Certain types of breast cancer cells are notoriously difficult to treat.

These cancers can undergo changes that make them impervious to some of the most effective treatments available.

Green tea and broccoli contain compounds that can restore treatment sensitivity to treatment-resistant breast cancer cells.

They accomplish this by reprogramming the genes of the malignant cells.

In a recent study, difficult-to-treat tumors from mice supplemented with both green tea and broccoli weighed only about a third as much as the same type of tumors from control mice.1 This indicated that the combination of green tea and broccoli could reduce tumor size in hard-to-treat cancers.

The ability to produce such changes makes these compounds promising against difficult-to-treat breast cancers—and may offer hope to the thousands of women impacted every year.

What you need to know

Some forms of breast cancer are more difficult to treat than others. Breast cancers that are estrogen receptor positive respond better to common treatment, however many of these cancers mutate and lose their estrogen receptors. Compounds found in broccoli and green tea utilize several mechanisms to reduce breast cancer severity and risk. New research shows that they can also create estrogen receptors on cancers cells.

Why Some Cancers are Difficult to Treat

Breast cancer is the most common malignancy in women, with a quarter of a million diagnosed every year. And it is the second leading cause of cancer death in women, killing more than 40,000.2

There are numerous types of breast cancer, some of which are more difficult to treat than others.

Estrogen receptor (ER) positive cancers are easier to treat because they have estrogen receptors on their surface. Tamoxifen can bind to the estrogen receptor and prevent estrogen from stimulating the growth of cancer cells.3-5

The problem is that some originally ER positive cells lose these receptors during cancer development, turning them into estrogen receptor (ER) negative cells.

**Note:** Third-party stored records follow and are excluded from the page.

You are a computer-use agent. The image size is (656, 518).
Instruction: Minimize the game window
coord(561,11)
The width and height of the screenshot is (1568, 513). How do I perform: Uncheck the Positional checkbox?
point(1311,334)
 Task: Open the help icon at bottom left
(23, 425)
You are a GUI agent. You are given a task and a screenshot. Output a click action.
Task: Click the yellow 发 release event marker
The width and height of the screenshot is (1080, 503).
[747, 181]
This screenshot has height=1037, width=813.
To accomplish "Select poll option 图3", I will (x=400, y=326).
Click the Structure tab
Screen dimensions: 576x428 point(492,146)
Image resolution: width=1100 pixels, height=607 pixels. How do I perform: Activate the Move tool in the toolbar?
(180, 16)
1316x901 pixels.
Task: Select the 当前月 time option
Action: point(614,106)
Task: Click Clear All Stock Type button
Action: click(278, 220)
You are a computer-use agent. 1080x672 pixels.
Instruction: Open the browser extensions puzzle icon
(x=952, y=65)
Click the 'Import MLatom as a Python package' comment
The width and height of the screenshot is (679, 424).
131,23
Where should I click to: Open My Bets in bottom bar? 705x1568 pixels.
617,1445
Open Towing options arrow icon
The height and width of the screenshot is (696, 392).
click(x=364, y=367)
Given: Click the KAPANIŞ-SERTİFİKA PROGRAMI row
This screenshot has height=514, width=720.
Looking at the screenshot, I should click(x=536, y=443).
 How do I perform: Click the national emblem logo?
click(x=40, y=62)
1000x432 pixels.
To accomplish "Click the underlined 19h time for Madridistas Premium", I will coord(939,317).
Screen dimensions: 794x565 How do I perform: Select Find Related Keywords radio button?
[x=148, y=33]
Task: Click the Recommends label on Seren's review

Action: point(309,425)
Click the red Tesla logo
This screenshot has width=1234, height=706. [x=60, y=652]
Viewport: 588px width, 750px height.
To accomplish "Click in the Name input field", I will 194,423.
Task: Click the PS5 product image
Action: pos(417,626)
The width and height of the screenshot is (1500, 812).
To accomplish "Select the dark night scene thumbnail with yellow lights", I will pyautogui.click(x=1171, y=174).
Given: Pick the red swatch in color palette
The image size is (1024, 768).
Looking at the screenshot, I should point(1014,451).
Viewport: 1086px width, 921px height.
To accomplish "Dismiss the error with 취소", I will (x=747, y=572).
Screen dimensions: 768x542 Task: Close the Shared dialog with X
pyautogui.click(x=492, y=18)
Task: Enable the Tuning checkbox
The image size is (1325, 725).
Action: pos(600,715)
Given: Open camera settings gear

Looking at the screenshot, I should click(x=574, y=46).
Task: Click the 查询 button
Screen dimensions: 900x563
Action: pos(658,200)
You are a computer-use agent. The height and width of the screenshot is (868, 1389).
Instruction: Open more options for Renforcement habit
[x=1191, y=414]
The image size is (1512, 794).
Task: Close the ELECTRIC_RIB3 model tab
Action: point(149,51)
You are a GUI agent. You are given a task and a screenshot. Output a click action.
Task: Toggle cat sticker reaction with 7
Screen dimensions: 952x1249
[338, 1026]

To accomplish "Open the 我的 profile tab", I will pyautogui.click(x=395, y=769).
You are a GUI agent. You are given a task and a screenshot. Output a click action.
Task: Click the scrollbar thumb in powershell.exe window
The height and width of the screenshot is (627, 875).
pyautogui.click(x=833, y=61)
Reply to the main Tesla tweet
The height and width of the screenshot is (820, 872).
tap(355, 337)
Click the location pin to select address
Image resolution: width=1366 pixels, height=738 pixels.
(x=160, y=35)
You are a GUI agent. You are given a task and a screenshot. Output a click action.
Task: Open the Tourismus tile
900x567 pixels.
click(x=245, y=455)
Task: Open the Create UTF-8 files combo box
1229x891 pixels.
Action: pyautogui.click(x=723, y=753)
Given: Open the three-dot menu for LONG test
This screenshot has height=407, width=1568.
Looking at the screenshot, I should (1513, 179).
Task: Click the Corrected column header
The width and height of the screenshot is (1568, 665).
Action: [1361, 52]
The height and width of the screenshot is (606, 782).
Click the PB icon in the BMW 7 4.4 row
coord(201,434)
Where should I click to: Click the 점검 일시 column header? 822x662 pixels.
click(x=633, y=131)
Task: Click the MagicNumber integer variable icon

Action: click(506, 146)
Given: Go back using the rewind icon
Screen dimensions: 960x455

Without estrogen receptors, hormone treatments like tamoxifen are not effective. This deprives its victims from an effective form of treatment—and condemns them to much higher risks of death.

New science has discovered that green tea and broccoli contain compounds that can restore the estrogen receptors in ER negative cells.

These findings may make these difficult-to-treat-cancers easier to destroy by anti-estrogen therapies.

Extracts Change Cancer Cell Genetics for the Better

Green tea  

Green tea and broccoli have a long list of anti-cancer actions.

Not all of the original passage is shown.